That's just dumb unless there was a reason for the test requirement. Many of the box stores were screening for all drugs and background, even pot and thc. 50% or so were failing at Home Depot when I got hired there. They stopped doing that this year, may be temporary. As a result they are always understaffed which puts a big burden on those remaining. I understand the addictive nature of pot, but give me that anyday than a more serious drug, or the big pharma drugs and alcohol. I had a climber years ago and I would agree that the pot addiction was a problem and I freaked out over it stupidly. Other climbers I had were sober and more serious. Possibly a strong talk would help instead of behind the back manipulations.
 

Jzack605

Well-Known Member
Location
Long island
They test you upon hiring, and make it clear that random testing is possible. After being hired they never pulled me aside for it in two years, but I know a few guys that do get called in for them.

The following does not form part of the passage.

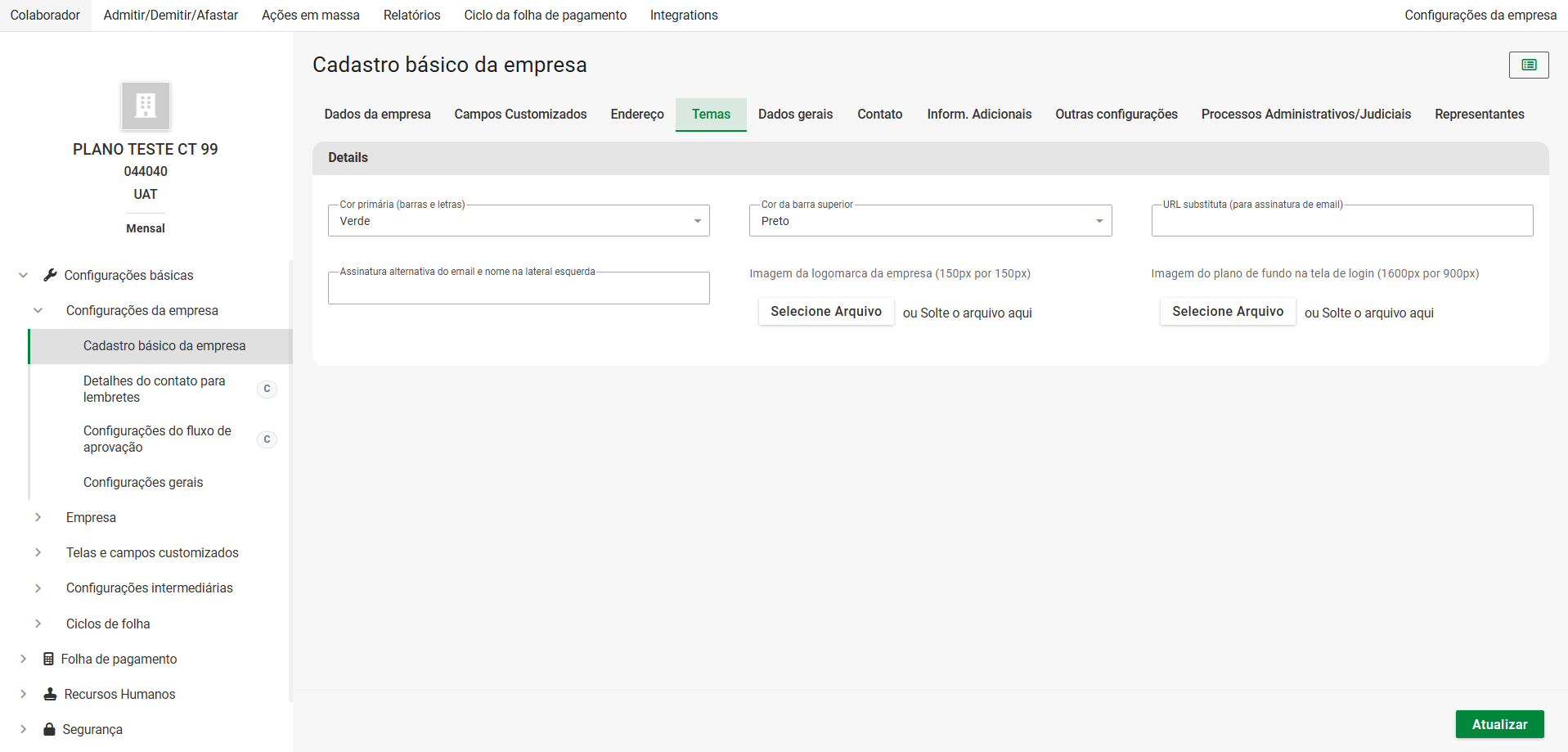Image resolution: width=1568 pixels, height=752 pixels.
Task: Collapse the Configurações básicas section
Action: (24, 275)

they were explicit when hiring that even though weed is getting legalized state by state, they still have to adhere to federal law. I’m sure there’s a similar deal at HD ordered by corporate but results may vary depending on local management and nuanced situations.
 

decreppo

New Member
Location
Charlottesville
Thanks guys. Sounds generally positive impressions of Bartlett. I’ve heard good things about the office that we’ll be under, Charlottesville, va. Apparently also the headquarters of the mid Atlantic region for Bartlett.

@evo do you have any more details about why people didn’t have anything positive to say? What were some of the complaints?

I feel like a lot is going to depend on how the management does their Job. In any profession, I think the people you work with makes a bigger impact on your enjoyment at work than anything else.

I feel much better after reading your comments, at least I have a better idea of what to expect. My wife actually read this thread and said she felt relieved after reading it, that’s huge!